Global Tel*Link and Securus challenges to the FCC's inmate calling service order were consolidated in a one-sentence order issued Thursday by the U.S. Court of Appeals for the D.C. Circuit on its own motion (Global Tel*Link v. FCC, No. 15-1461, and Securus Technologies v. FCC, No. 15-1498). The companies have asked the FCC to stay the order pending judicial review.
AT&T compared FCC partial relief for telcos to a kid shoveling only half a sidewalk after a snowstorm. In a blog post Wednesday, Vice President-Federal Regulatory Hank Hultquist noted the FCC in December partially denied a USTelecom petition that the agency forbear from applying various regulations, including a request that price-cap ILECs be relieved of universal service obligations where they no longer receive USF support (see 1512170052). “In explaining this denial, the FCC sounds an awful lot like a kid explaining why he shoveled only part of the sidewalk,” he said. “Of course, the FCC knows that it has not provided sufficient universal service support for these high-cost and extremely high-cost areas. But it hopes to escape its responsibility by invoking the farcical claim that price cap ILECs continue to be 'eligible' for other universal service support (e.g., Lifeline) in these areas.” Hultquist termed “ridiculous” FCC arguments that USTelecom didn't make the case for USF relief and that AT&T data was lacking because the agency didn’t adopt a related cost model. "If the FCC doesn’t want to fund universal service obligations in these areas, it should just get rid of them, as USTelecom asked it to do,” he said. “Unfortunately, the FCC appears determined to try to maintain the obligations without taking responsibility for them. I think it’s time for someone -- like an appellate court or Congress -- to tell them to pick up the shovel and do the job right.” AT&T has challenged the order and a related previous order in court (see 1601110036). The FCC had no comment Wednesday. Chairman Tom Wheeler had proposed some extra USF voice support for carriers, but Commissioner Ajit Pai said it was inadequate and an agency majority didn't vote for it.
The FCC teed up a Global Tel*Link waiver petition seeking an extra 90 days to implement a "no minimum balance requirement" for prisons so it corresponds with the implementation deadline for jails -- duties that were imposed in the agency's inmate calling service order (see 1510220059). The current ICS provider deadline for implementing the requirement for prisons is March 17. "If the waiver were granted, GTL would have until June 20, 2016, to comply with rule 64.6100(a) for both prisons and jails," the Wireline Bureau said in a public notice Wednesday in docket 12-375. Initial comments on the petition are due Jan. 25, replies Feb. 1. The rule says "no provider shall institute a minimum balance requirement for a Consumer to use Debit or Prepaid calling."

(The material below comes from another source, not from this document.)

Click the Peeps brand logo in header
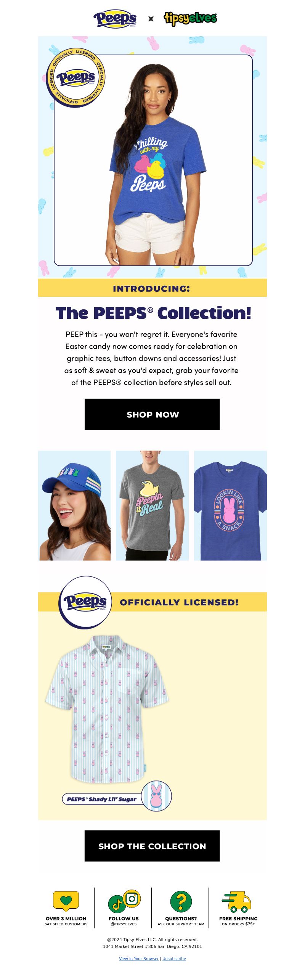This screenshot has width=305, height=980. pyautogui.click(x=115, y=19)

NTCA said many rural carriers can't estimate their company-specific impact of the FCC’s “potential bifurcated approach” to updating rate-of-return USF mechanisms for broadband coverage. Reform details remain unsettled, the RLEC group said, and “average schedule” carriers have access only to “industrywide aggregate ‘price-outs’ that” are unlikely to reflect their particular results, and to their own spreadsheets consisting of “hundreds, if not thousands, of inputs,” which also remain works in progress. “We encouraged the Commission to remain open to simpler, more straightforward ways of achieving the same goals of reform via 'modules' (e.g., new limits or policy changes) that could be applied to any distributional mechanism rather than creating substantial new complexity by remaking the underlying distribution calculations,” NTCA said in a filing on an FCC meeting it had that was posted Monday in docket 10-90. It backed “sensible transitions” to how the costs of prior investments would be treated -- such as operating expense limits -- under an overhaul, including the proposed bifurcated approach, which would generally treat old investments under old rules and new investments under new rules. It's unclear how new limits or caps on prior investments, most of all sunk costs, would be consistent with the bifurcated approach, the group said, but if they're instituted, carriers would need time to adjust.

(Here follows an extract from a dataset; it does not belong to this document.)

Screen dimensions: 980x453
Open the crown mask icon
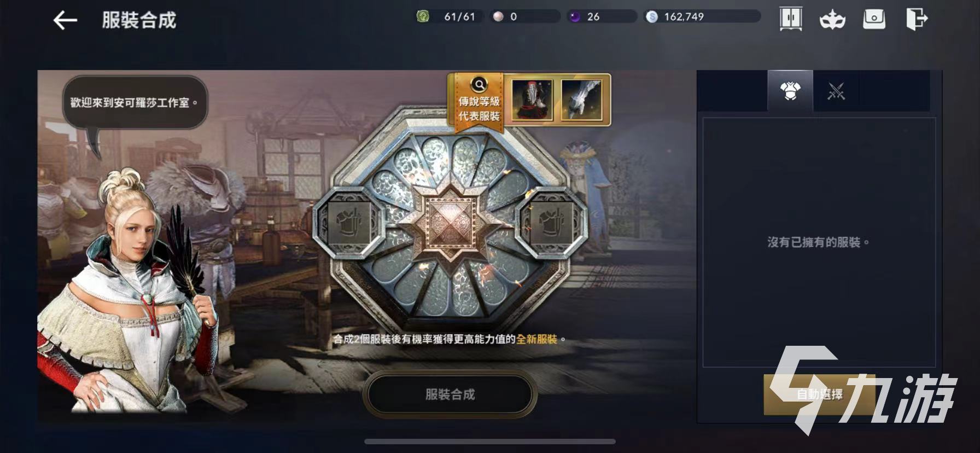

The FCC Wireline Bureau approved Hawaiian Telcom's compliance plan, said a public notice posted Tuesday in docket 12-61. Hawaiian Telcom's plan appropriately addressed the conditions that are required for the requested forbearance, the bureau said. The telco has been granted forbearance from cost assignment rules, effective immediately. The one exception is the condition involving the affiliate transaction rule, the PN said.

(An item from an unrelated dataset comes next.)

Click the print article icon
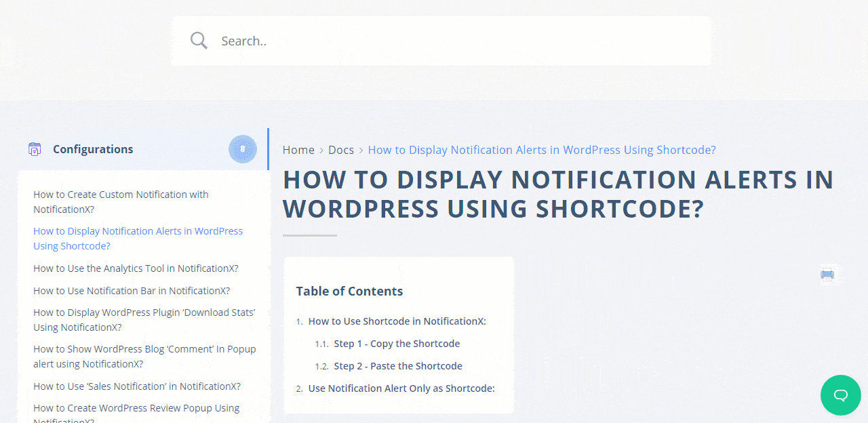868x423 pixels. point(827,275)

The FCC should require industry to do more to ensure emergency communications, consumer groups said, responding to critics of their petition to reconsider tech transition backup power rules (see 1601040056). “The public safety is very much at stake. Back-up power requirements are necessary,” said the National Association of State Utility Consumer Advocates and others in a filing Tuesday in docket 14-174. The FCC rules require fixed providers to give consumers the option of purchasing eight hours -- and 24 hours within three years -- of backup power capability (see 1508100041). The groups said it wasn’t surprising that industry parties opposed the petition, which seeks to require landline carriers to provide greater backup power guarantees. The opponents believe a stronger mandate would be too burdensome and 911 service should be optional and customers should pay for that reliability, the consumer groups said. “But access to 911 is mandated by regulation, and the costs of that access were spread throughout the industry and consumers … just as the cost of back-up power would be,” they said. “The decision was made years ago that the public safety embodied in 911 should not be optional." The groups compared backup power to having seat belts in cars, which is not optional. The opponents stress that many consumers rely solely on wireless voice services, the consumer groups said, but many others use IP-based voice services over cable, fiber and other landline networks. “Many consumers are thus forced to turn to the IP-based services for replacing legacy services,” they said. “The question is whether these IP-based services, like the legacy services they replace, should be designed and engineered to work in times of emergency. If the enduring values are to be preserved, the answer must be affirmative.” Wireless isn’t always available and where it is, it often isn’t reliable and can become overloaded in emergencies, they said.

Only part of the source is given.